Inspired by Mendrick’s life-changing story, First Niagara invested $10,000 to donate 275 CPR Anytime kits to 20 schools in the Capital Region. They started their donating spree at Sand Creek Middle School on Thursday, Oct. 25, handing out 16 CPR Anytime kits. The kits teach students hands-only CPR, which is just as effective as mouth-to-mouth CPR.
“One of the reasons we chose this particular investment was I’m on the board of (the) American Heart Association, so I have knowledge of some of the objectives of the AHA,” said Peter Cosgrove, regional president for Upstate New York for First Niagara. “There is such a critical need for CPR training, so we felt that this is a way to touch a lot of people on an ongoing basis.”

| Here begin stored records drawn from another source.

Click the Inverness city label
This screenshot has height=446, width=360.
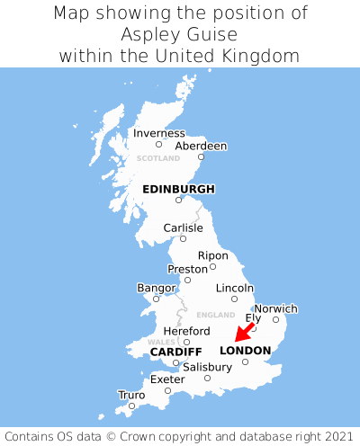pyautogui.click(x=159, y=133)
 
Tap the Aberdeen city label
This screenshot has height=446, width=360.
pyautogui.click(x=201, y=146)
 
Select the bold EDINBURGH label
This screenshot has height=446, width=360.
pyautogui.click(x=178, y=189)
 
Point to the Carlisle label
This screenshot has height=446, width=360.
pyautogui.click(x=183, y=227)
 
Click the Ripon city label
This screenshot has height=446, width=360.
pyautogui.click(x=212, y=255)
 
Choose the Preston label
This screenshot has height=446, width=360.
pyautogui.click(x=187, y=269)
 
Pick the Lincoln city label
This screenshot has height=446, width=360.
pyautogui.click(x=235, y=288)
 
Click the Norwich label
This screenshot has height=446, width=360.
pyautogui.click(x=275, y=308)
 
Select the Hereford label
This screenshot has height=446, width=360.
pyautogui.click(x=186, y=331)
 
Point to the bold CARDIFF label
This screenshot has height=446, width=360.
pyautogui.click(x=176, y=352)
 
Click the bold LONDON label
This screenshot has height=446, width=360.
pyautogui.click(x=245, y=351)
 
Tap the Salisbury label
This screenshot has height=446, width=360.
pyautogui.click(x=207, y=367)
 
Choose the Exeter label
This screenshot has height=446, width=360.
pyautogui.click(x=167, y=379)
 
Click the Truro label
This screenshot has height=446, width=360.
pyautogui.click(x=131, y=395)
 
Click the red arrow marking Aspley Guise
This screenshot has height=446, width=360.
pyautogui.click(x=243, y=332)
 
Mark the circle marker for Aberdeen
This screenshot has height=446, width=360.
pyautogui.click(x=202, y=157)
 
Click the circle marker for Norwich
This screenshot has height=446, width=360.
pyautogui.click(x=275, y=319)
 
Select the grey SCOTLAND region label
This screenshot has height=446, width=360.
pyautogui.click(x=158, y=158)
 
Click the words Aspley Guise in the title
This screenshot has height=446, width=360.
pyautogui.click(x=180, y=34)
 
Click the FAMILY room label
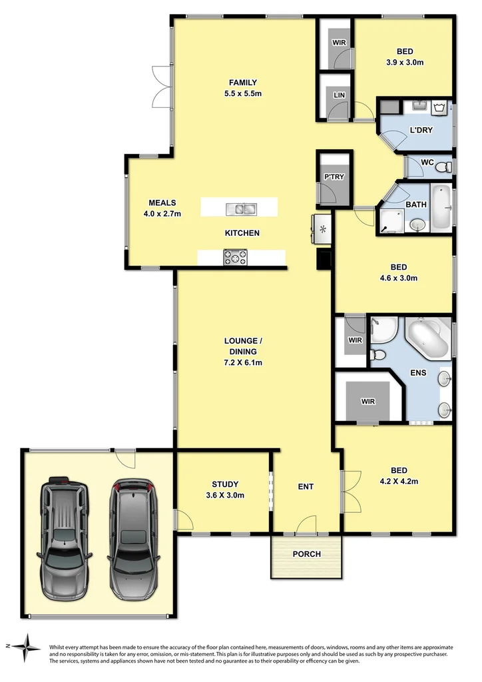click(242, 83)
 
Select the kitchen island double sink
click(240, 209)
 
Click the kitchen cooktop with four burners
click(235, 257)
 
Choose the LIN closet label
click(340, 96)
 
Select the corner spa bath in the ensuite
click(428, 337)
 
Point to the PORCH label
click(306, 554)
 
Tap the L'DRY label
click(419, 130)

The reusable kits will be used in the school’s health classrooms and each eighth-grader will be CPR-trained by the end of the year.
“The earlier you train people and the more people you train, the greater the chance someone can be there to take advantage of their training to avert a disaster,” Cosgrove said.
Although CPR is taught in the school’s health classes, Sand Creek Associate Principal Thomas Nicholson said it wasn’t as “formal or organized” as it will be now. Another former Sand Creek Middle School student, Casey Stashenko, saved his father’s life last year using CPR skills he had learned in health class.
“In one year’s time, the example of Joey being saved in our community and also one of our students who was trained in this procedure who actually saved his father’s life is enough proof that I need that it’s a worthwhile skill,” Nicholson said. “The skills can be adapted to this age level very quickly.”